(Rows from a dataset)
......

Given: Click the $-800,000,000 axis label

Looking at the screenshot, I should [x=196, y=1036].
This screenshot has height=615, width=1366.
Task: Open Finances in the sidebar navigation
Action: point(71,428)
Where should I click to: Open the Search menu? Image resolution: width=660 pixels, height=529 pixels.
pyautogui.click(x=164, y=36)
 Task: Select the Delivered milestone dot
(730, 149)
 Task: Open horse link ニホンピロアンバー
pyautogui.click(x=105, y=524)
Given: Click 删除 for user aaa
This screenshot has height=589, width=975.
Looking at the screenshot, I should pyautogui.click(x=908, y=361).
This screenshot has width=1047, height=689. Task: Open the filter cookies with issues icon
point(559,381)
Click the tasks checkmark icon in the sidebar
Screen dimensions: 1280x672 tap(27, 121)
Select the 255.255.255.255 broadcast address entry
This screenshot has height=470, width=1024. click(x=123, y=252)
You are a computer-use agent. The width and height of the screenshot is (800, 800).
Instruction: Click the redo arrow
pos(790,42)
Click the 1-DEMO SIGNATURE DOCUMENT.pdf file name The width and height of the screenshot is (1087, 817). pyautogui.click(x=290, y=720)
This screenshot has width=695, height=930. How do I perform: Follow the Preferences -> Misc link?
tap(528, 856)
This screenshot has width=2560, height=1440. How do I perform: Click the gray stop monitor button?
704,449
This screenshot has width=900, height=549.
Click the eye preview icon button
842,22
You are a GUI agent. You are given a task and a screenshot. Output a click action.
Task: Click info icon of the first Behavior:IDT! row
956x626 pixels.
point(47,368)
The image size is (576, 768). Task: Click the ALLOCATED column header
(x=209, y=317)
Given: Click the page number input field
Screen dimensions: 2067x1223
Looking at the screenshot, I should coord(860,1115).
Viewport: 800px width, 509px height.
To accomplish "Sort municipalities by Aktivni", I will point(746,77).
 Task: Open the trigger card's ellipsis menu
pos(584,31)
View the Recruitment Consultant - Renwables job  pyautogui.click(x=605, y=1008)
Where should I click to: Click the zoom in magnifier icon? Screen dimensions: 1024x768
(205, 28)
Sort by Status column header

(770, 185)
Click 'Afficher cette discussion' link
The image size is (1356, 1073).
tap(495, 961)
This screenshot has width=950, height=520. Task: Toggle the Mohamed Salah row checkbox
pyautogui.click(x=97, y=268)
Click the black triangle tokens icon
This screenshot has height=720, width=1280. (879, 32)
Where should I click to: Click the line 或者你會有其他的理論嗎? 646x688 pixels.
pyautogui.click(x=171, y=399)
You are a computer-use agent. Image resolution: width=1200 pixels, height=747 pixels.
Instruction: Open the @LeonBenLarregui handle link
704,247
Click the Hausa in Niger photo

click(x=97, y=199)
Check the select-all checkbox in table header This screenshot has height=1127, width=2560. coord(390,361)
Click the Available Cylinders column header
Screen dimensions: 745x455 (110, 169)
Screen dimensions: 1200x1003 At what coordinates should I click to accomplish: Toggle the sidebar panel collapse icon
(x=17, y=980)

......

_Set task:_
Please copy the lines of the records verbatim, starting with the line that contains "Click the tasks checkmark icon in the sidebar" and ending with the line that contains "pyautogui.click(x=97, y=268)", both included.

_In response:_
Click the tasks checkmark icon in the sidebar
Screen dimensions: 1280x672 tap(27, 121)
Select the 255.255.255.255 broadcast address entry
This screenshot has height=470, width=1024. click(x=123, y=252)
You are a computer-use agent. The width and height of the screenshot is (800, 800).
Instruction: Click the redo arrow
pos(790,42)
Click the 1-DEMO SIGNATURE DOCUMENT.pdf file name The width and height of the screenshot is (1087, 817). pyautogui.click(x=290, y=720)
This screenshot has width=695, height=930. How do I perform: Follow the Preferences -> Misc link?
tap(528, 856)
This screenshot has width=2560, height=1440. How do I perform: Click the gray stop monitor button?
704,449
This screenshot has width=900, height=549.
Click the eye preview icon button
842,22
You are a GUI agent. You are given a task and a screenshot. Output a click action.
Task: Click info icon of the first Behavior:IDT! row
956x626 pixels.
point(47,368)
The image size is (576, 768). Task: Click the ALLOCATED column header
(x=209, y=317)
Given: Click the page number input field
Screen dimensions: 2067x1223
Looking at the screenshot, I should coord(860,1115).
Viewport: 800px width, 509px height.
To accomplish "Sort municipalities by Aktivni", I will point(746,77).
 Task: Open the trigger card's ellipsis menu
pos(584,31)
View the Recruitment Consultant - Renwables job  pyautogui.click(x=605, y=1008)
Where should I click to: Click the zoom in magnifier icon? Screen dimensions: 1024x768
(205, 28)
Sort by Status column header

(770, 185)
Click 'Afficher cette discussion' link
The image size is (1356, 1073).
tap(495, 961)
This screenshot has width=950, height=520. Task: Toggle the Mohamed Salah row checkbox
pyautogui.click(x=97, y=268)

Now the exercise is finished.